# Extracted records

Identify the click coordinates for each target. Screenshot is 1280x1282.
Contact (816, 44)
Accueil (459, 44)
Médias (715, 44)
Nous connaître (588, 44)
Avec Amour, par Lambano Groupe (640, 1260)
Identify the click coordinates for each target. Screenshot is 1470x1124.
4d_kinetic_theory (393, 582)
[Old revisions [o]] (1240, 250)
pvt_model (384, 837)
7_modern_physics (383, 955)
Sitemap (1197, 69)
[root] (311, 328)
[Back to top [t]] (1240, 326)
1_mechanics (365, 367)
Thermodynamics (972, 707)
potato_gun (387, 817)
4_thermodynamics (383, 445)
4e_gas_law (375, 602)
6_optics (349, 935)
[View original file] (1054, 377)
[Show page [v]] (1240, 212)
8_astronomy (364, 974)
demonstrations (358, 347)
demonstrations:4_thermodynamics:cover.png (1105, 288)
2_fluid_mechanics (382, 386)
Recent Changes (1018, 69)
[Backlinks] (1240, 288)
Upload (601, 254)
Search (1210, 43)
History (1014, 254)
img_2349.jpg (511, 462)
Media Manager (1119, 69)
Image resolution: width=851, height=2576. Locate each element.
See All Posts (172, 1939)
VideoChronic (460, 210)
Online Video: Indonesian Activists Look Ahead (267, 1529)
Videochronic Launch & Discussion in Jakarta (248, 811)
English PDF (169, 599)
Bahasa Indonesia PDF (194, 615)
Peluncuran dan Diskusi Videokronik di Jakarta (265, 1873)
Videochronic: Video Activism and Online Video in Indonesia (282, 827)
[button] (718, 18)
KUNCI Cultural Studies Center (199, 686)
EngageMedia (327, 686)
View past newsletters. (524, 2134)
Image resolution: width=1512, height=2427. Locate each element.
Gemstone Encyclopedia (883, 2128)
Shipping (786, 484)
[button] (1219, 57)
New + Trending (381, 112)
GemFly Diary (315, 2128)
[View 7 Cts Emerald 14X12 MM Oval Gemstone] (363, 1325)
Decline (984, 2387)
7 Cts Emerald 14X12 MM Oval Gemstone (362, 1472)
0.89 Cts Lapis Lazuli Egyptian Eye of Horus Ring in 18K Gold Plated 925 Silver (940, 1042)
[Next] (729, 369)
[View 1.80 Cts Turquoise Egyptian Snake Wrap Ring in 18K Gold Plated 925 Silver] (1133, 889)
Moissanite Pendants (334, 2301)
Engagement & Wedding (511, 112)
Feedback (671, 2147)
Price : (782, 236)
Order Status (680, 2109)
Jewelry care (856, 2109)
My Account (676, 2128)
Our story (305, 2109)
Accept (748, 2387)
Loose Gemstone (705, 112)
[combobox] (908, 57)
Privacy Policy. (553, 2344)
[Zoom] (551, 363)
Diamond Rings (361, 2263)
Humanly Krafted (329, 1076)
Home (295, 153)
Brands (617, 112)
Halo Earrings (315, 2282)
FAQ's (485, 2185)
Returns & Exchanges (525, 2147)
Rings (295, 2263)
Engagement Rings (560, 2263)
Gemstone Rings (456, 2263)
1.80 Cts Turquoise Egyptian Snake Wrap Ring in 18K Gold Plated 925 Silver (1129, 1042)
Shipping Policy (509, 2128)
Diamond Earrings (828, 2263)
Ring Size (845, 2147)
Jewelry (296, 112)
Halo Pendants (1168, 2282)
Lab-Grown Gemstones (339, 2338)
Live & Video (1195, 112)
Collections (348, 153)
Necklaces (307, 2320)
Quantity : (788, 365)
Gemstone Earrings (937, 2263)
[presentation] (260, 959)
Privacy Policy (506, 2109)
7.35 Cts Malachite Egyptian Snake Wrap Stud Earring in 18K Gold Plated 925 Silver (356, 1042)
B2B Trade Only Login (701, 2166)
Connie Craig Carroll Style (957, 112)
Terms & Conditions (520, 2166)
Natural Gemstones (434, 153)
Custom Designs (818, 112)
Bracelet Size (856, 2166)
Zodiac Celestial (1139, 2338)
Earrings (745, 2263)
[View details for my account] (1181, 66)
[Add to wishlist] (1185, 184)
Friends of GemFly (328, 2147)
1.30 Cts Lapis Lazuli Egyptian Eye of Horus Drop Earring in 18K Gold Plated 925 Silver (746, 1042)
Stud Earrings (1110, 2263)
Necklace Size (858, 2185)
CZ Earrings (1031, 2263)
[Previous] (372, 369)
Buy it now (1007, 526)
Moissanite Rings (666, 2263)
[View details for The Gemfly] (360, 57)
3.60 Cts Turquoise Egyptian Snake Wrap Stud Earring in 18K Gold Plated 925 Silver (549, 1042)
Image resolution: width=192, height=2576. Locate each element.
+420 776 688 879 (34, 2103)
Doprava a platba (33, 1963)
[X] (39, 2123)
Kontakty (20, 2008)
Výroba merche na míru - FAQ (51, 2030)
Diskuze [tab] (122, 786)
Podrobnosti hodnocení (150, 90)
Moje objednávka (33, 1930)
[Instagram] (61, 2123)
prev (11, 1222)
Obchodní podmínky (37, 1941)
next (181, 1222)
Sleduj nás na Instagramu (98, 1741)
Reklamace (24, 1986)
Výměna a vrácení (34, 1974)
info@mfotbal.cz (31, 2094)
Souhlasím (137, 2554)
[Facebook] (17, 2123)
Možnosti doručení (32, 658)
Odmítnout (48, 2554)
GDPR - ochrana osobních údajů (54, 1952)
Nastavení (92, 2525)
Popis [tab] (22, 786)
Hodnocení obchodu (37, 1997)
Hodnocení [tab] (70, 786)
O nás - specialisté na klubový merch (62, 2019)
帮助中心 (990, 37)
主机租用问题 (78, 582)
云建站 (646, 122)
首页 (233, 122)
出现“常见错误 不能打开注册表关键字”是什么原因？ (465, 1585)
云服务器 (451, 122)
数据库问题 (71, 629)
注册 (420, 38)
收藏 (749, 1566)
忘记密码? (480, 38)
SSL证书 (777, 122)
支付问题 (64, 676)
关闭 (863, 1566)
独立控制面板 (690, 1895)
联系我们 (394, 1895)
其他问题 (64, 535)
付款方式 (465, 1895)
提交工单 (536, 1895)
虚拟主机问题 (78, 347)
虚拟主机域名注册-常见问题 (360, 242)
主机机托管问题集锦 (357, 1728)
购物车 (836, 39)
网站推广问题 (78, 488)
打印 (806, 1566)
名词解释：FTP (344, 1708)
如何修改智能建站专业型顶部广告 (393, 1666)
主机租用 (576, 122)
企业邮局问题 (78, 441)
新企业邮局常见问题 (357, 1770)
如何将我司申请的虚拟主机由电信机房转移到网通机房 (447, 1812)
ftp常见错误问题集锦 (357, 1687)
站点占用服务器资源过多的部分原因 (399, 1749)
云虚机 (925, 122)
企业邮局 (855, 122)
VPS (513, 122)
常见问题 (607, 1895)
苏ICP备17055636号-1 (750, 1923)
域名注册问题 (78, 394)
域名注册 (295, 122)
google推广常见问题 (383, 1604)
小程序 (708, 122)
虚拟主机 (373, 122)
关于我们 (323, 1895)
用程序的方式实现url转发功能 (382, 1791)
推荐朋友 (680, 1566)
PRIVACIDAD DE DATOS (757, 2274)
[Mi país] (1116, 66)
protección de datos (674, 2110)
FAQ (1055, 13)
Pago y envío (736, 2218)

# Try it
Give again, word for word, every line of the listing above from the one with "English PDF (169, 599)" to the one with "Zodiac Celestial (1139, 2338)", both inclusive, and nothing beyond them.

# Response below
English PDF (169, 599)
Bahasa Indonesia PDF (194, 615)
Peluncuran dan Diskusi Videokronik di Jakarta (265, 1873)
Videochronic: Video Activism and Online Video in Indonesia (282, 827)
[button] (718, 18)
KUNCI Cultural Studies Center (199, 686)
EngageMedia (327, 686)
View past newsletters. (524, 2134)
Image resolution: width=1512, height=2427. Locate each element.
Gemstone Encyclopedia (883, 2128)
Shipping (786, 484)
[button] (1219, 57)
New + Trending (381, 112)
GemFly Diary (315, 2128)
[View 7 Cts Emerald 14X12 MM Oval Gemstone] (363, 1325)
Decline (984, 2387)
7 Cts Emerald 14X12 MM Oval Gemstone (362, 1472)
0.89 Cts Lapis Lazuli Egyptian Eye of Horus Ring in 18K Gold Plated 925 Silver (940, 1042)
[Next] (729, 369)
[View 1.80 Cts Turquoise Egyptian Snake Wrap Ring in 18K Gold Plated 925 Silver] (1133, 889)
Moissanite Pendants (334, 2301)
Engagement & Wedding (511, 112)
Feedback (671, 2147)
Price : (782, 236)
Order Status (680, 2109)
Jewelry care (856, 2109)
My Account (676, 2128)
Our story (305, 2109)
Accept (748, 2387)
Loose Gemstone (705, 112)
[combobox] (908, 57)
Privacy Policy. (553, 2344)
[Zoom] (551, 363)
Diamond Rings (361, 2263)
Humanly Krafted (329, 1076)
Home (295, 153)
Brands (617, 112)
Halo Earrings (315, 2282)
FAQ's (485, 2185)
Returns & Exchanges (525, 2147)
Rings (295, 2263)
Engagement Rings (560, 2263)
Gemstone Rings (456, 2263)
1.80 Cts Turquoise Egyptian Snake Wrap Ring in 18K Gold Plated 925 Silver (1129, 1042)
Shipping Policy (509, 2128)
Diamond Earrings (828, 2263)
Ring Size (845, 2147)
Jewelry (296, 112)
Halo Pendants (1168, 2282)
Lab-Grown Gemstones (339, 2338)
Live & Video (1195, 112)
Collections (348, 153)
Necklaces (307, 2320)
Quantity : (788, 365)
Gemstone Earrings (937, 2263)
[presentation] (260, 959)
Privacy Policy (506, 2109)
7.35 Cts Malachite Egyptian Snake Wrap Stud Earring in 18K Gold Plated 925 Silver (356, 1042)
B2B Trade Only Login (701, 2166)
Connie Craig Carroll Style (957, 112)
Terms & Conditions (520, 2166)
Natural Gemstones (434, 153)
Custom Designs (818, 112)
Bracelet Size (856, 2166)
Zodiac Celestial (1139, 2338)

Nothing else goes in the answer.